|Swisher Grimm, Kylie
|WATERS, TIM - Washington State University Extension Service
|WOHLEB, CARRIE - Washington State University Extension Service
Submitted to: Potato Progress
Publication Type: Trade Journal
Publication Acceptance Date: 5/13/2019
Publication Date: 5/13/2019
Citation: Swisher Grimm, K.D., Waters, T., Wohleb, C. 2019. Studies on the mysterious foliar damage in Northwest potato in recent years. Potato Progress. 19:1-5.
Interpretive Summary: For the past few seasons mysterious foliar damage has been observed in potato fields across the Columbia Basin of Washington and Oregon. Researchers at the USDA-ARS Temperate Tree Fruit and Vegetable Research Unit in Prosser, WA, in collaboration with Washington State University scientists conducted greenhouse and laboratory research to determine if a pathogen was associated with these symptoms. Greenhouse grafting of diseased tissue to healthy potato plants did not show transmission of the mysterious foliar symptoms to the healthy plant, and molecular diagnostic analyses did not identify a common pathogen in the symptomatic field samples. These results suggest the cause of the mysterious foliar symptoms in the Columbia Basin is not pathogenic in nature.

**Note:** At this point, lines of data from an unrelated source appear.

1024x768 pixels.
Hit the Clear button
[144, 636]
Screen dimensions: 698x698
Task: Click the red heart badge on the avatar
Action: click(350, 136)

Technical Abstract: In the 2017 and 2018 growing seasons, plants with disease-like symptoms appeared in July and August across the Columbia Basin of Washington and Oregon. Symptoms included leaf distortion with crinkled, warped leaves often found with small holes, purpling of upper terminal leaves, and stem damage seen as blisters and necrotic lesions. To determine if a pathogen was associated with these mysterious disease-like symptoms, symptomatic tissue was subjected to molecular diagnostic and greenhouse grafting analyses, and field-grown tubers were analyzed for emergence of symptomatic tissue in the greenhouse. The inability to detect graft transmission of the mysterious disease-like symptoms from field samples in the Columbia Basin in 2017 and 2018 provides strong evidence that the disease-like symptoms are not caused by a pathogen. In support of this, molecular diagnostic techniques used to detect common bacterial and viral pathogens did not identify a pathogen that correlated with the observed field symptoms, and commercial tubers collected from symptomatic plants did not produce symptomatic foliage when grown in the greenhouse.